CTBC: Contact-Triggered Blind Climbing for Wheeled Bipedal Robots with Instruction Learning and Reinforcement Learning
Rankun Li, Hao Wang, Qi Li, Zhuo Han, Yifei Chu, Linqi Ye, Wende Xie, Wenlong Liao
TL;DR
This work tackles the challenge of robust obstacle traversal for wheeled-bipedal robots with varying wheel sizes and tire types by introducing CTBC, a contact-triggered blind climbing framework that blends feedforward instruction learning with reinforcement learning. The method uses an asymmetric actor–critic policy and a contact-based trigger to switch between rolling and leg lifting, enabling stairs and gaps to be crossed using proprioception alone. Extensive sim-to-real validation on LimX Tron1 and Cowarobot R0, including ablations and real-world tests up to 20 cm steps, demonstrates strong cross-platform generalization and zero-shot transfer. The results indicate that combining guided lifting primitives with contact-triggered control yields robust, scalable climbing capabilities, with future work aimed at reducing gait bias and integrating perception for full autonomous navigation.
Abstract
In recent years, wheeled bipedal robots have garnered significant attention due to their exceptional mobility on flat terrain.
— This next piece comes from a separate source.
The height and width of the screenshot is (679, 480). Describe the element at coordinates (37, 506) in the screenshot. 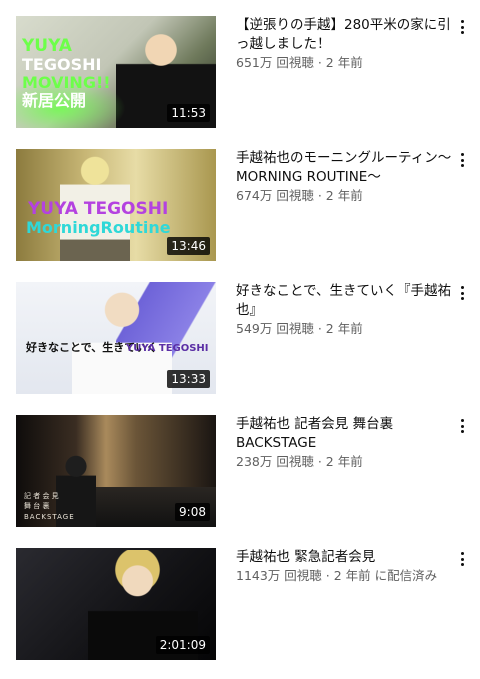

I see `thumbnail-caption: 舞 台 裏` at that location.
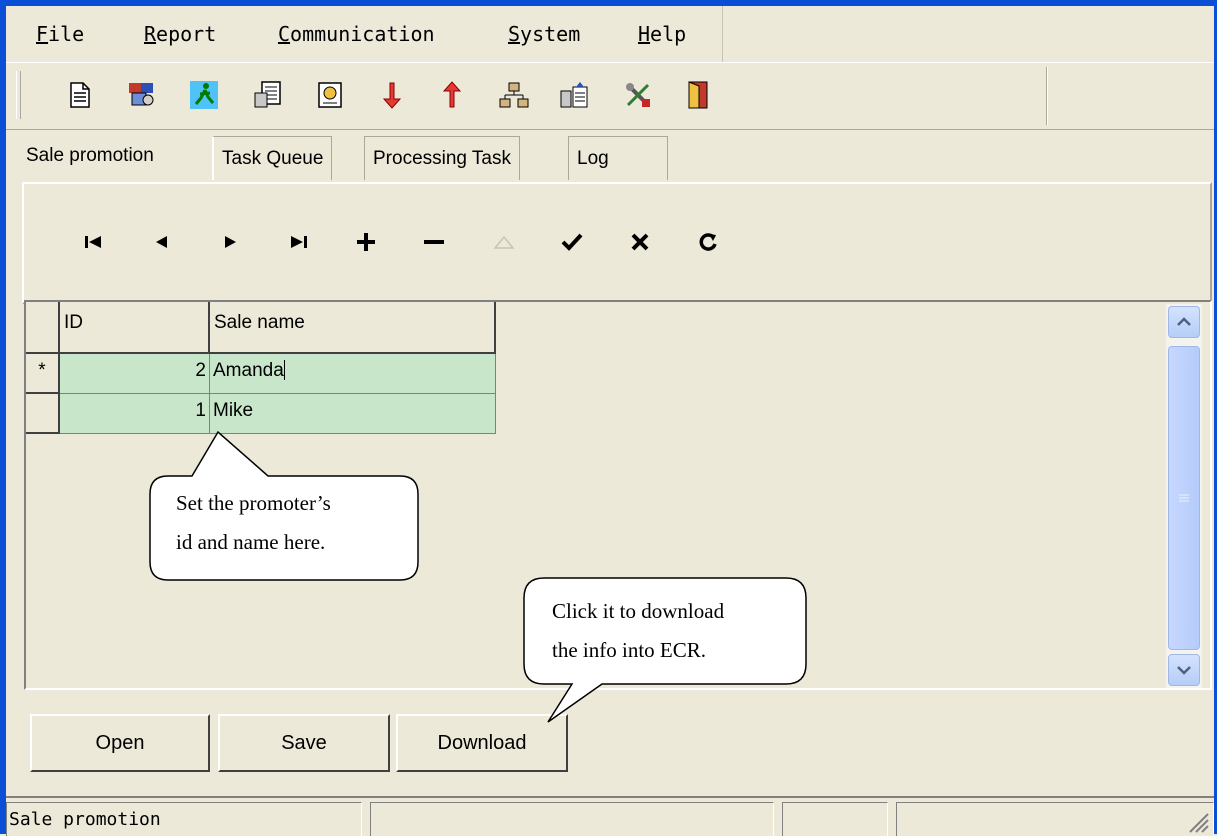 The height and width of the screenshot is (836, 1217). What do you see at coordinates (353, 374) in the screenshot?
I see `cell-sale-name: Amanda` at bounding box center [353, 374].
However, while stair climbing has been achieved in prior studies, these existing methods often suffer from a severe lack of versatility, making them difficult to adapt to varying hardware specifications or diverse complex terrains. To overcome these limitations, we propose a generalized Contact-Triggered Blind Climbing (CTBC) framework. Upon detecting wheel-obstacle contact, the framework triggers a leg-lifting motion integrated with a strongly-guided feedforward trajectory. This allows the robot to rapidly acquire agile climbing skills, significantly enhancing its capability to traverse unstructured environments. Distinct from previous approaches, CTBC demonstrates superior robustness and adaptability, having been validated across multiple wheeled bipedal platforms with different wheel radii and tire materials. Real-world experiments demonstrate that, relying solely on proprioceptive feedback, the proposed framework enables robots to achieve reliable and continuous climbing over obstacles well beyond their wheel radius.